Birmanie, exigeons “moins de retenue” de l’Union européenne

En 2003, à la veille de la guerre en Irak, la « vieille Europe » s’était étonnée du suivisme de la « nouvelle Europe » par rapport aux Etats-Unis. Elle n’arrivait pas à comprendre que les anciennes nations communistes puissent faire davantage confiance à Washington qu’à Bruxelles.

Les raisons de cette « connexion américaine » de l’Europe de l’Est sont évidemment multiples, mais parmi celles-ci, une d’elles ressort sans équivoque : les anciens dissidents et opposants estiment que l’appui des Etats-Unis à la démocratisation de l’ancien bloc soviétique a été bien plus résolu que celui des Européens de l’ouest. Pendant que les organisations américaines, officielles ou non-gouvernementales, prenaient clairement leurs distances à l’égard des institutions communistes, des partis et groupes politiques ou syndicaux européens prônaient le dialogue et la détente et veillaient à ne pas s’afficher trop ouvertement aux côtés des dissidents et des démocrates.

Les démocrates birmans risquent de suivre le chemin des Européens de l’Est si l’Union européenne laisse une nouvelle fois l’initiative et le beau rôle à Washington. Hier, le président Bush s’est montré particulièrement sévère à l’égard de la Junte birmane, il a fait de la démocratisation de ce pays un des points clés de son discours aux Nations unies, alors que jusqu’ici, les Européens se sont montrés évasifs et se sont limités à demander de la « retenue » de la part des forces de répression birmanes.

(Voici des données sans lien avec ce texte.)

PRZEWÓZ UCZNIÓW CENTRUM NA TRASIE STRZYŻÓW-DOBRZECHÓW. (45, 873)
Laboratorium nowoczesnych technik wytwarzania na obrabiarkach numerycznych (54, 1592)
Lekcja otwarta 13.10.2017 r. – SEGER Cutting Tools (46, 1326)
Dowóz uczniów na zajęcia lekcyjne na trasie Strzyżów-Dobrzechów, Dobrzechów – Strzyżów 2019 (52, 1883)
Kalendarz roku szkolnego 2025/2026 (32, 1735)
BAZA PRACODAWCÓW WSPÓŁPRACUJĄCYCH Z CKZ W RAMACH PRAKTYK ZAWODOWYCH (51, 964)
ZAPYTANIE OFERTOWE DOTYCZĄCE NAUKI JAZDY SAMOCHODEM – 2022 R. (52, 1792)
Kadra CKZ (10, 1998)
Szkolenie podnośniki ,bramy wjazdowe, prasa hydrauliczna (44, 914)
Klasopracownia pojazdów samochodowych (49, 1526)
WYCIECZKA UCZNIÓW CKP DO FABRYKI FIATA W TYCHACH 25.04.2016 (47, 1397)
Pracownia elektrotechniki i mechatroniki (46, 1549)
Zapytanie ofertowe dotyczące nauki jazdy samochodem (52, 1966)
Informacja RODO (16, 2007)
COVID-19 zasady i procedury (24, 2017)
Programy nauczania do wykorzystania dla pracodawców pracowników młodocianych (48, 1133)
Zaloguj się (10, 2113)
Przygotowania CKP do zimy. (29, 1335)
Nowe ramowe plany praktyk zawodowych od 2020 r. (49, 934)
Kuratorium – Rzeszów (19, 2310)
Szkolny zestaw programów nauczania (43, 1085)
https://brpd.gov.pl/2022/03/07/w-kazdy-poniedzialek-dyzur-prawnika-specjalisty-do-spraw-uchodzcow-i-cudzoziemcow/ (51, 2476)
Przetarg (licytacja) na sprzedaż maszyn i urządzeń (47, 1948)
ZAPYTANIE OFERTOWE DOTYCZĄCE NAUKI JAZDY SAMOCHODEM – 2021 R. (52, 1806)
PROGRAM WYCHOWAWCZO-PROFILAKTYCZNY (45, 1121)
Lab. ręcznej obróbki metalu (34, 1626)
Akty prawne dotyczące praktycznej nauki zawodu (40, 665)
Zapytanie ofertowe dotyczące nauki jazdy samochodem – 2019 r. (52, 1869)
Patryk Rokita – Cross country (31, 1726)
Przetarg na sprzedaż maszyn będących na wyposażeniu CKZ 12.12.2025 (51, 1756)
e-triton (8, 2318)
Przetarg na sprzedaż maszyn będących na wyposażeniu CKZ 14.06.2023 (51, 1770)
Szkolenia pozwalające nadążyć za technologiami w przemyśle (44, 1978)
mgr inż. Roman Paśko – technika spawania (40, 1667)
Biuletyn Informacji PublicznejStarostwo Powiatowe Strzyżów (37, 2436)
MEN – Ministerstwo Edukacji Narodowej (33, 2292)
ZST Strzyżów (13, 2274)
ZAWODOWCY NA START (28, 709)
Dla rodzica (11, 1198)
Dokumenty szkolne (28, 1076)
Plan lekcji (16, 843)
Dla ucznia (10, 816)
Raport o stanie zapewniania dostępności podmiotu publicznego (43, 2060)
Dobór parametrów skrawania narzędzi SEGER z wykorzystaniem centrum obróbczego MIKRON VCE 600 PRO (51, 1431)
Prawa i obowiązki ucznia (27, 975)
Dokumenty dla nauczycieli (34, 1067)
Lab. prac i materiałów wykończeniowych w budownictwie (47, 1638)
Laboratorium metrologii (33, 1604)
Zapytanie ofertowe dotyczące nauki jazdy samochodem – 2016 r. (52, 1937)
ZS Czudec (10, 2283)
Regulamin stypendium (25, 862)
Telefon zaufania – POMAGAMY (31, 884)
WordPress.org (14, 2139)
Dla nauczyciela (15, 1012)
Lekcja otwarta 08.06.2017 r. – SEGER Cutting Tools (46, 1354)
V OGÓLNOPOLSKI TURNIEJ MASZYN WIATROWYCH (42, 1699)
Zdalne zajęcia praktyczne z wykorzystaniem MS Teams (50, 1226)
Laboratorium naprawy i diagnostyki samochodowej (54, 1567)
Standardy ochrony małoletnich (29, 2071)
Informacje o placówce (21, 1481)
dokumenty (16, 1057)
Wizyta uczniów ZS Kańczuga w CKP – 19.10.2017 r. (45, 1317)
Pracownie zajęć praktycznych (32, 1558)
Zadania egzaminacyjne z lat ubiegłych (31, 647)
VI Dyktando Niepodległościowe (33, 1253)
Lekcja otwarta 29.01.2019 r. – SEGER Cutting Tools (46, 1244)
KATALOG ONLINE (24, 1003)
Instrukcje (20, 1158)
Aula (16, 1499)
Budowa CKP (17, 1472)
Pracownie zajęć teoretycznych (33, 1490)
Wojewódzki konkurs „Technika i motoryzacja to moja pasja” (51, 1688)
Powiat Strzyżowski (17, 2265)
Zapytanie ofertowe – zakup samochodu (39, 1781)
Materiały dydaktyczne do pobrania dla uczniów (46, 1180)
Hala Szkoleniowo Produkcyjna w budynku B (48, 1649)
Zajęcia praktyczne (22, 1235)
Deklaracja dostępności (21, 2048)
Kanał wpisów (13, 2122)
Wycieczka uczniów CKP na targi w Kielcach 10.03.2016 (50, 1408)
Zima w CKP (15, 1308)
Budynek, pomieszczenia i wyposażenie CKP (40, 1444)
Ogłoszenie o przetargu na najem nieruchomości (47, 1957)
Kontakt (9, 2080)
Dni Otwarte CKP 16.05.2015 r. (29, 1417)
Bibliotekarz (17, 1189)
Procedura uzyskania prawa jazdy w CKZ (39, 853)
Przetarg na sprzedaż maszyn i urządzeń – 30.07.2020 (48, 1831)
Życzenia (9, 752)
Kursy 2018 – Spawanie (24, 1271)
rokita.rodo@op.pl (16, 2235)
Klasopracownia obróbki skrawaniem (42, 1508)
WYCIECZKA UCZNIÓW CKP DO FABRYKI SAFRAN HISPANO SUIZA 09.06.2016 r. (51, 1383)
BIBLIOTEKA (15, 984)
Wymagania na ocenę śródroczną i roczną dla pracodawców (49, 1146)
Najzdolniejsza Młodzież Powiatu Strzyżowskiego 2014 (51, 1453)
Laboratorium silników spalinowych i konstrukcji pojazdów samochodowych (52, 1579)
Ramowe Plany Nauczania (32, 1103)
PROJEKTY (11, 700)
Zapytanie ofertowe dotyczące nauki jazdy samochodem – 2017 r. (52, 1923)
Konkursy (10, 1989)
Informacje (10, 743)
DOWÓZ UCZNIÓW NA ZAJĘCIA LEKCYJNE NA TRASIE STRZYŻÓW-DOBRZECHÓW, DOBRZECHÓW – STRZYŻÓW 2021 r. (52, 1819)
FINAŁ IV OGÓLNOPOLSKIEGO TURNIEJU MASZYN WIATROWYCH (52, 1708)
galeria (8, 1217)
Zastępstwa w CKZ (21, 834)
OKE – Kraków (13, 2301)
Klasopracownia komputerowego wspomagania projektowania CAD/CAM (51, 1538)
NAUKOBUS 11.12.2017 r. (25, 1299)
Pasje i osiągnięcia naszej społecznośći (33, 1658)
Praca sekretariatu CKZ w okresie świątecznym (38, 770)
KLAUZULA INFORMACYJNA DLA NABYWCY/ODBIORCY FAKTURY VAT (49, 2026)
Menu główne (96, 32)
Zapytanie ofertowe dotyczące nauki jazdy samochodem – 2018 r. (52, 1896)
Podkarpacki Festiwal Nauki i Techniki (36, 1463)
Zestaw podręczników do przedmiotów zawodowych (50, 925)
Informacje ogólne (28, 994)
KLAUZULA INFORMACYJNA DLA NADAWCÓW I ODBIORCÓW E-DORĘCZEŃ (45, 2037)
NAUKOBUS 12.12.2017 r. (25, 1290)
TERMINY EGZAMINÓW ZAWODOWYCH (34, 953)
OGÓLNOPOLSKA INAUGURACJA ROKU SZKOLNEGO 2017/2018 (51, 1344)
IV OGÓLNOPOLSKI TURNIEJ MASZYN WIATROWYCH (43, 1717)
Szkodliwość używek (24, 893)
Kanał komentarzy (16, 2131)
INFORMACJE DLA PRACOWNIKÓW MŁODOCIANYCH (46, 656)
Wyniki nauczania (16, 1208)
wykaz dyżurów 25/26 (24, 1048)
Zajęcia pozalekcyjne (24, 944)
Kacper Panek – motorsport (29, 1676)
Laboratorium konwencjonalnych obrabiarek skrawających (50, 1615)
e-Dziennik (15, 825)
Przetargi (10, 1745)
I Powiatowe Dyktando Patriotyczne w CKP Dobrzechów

La Grande-Bretagne, dont la diplomatie est dirigée par un jeune homme politique particulièrement attaché aux droits de l’Homme, David Milliband, a haussé le ton, pris clairement le parti de Aung San Suu Kyi. Le président Nicolas Sarkozy s’apprête à recevoir à Paris Sein Win, le dirigeant de l’opposition birmane en exil.

Et la Belgique? Selon Le Soir, “elle s’en tient jusqu’ici à la déclaration des ambassadeurs de l’Union européenne qui ont demandé à leurs experts d’étudier un possible renforcement des sanctions européennes contre la junte“. C’est ce qu’on appelle “réagir avec retenue“.

Pendant ce temps-là, l’armée birmane commence, elle, à agir sans retenue…

Comments

2 Responses to “Birmanie, exigeons “moins de retenue” de l’Union européenne”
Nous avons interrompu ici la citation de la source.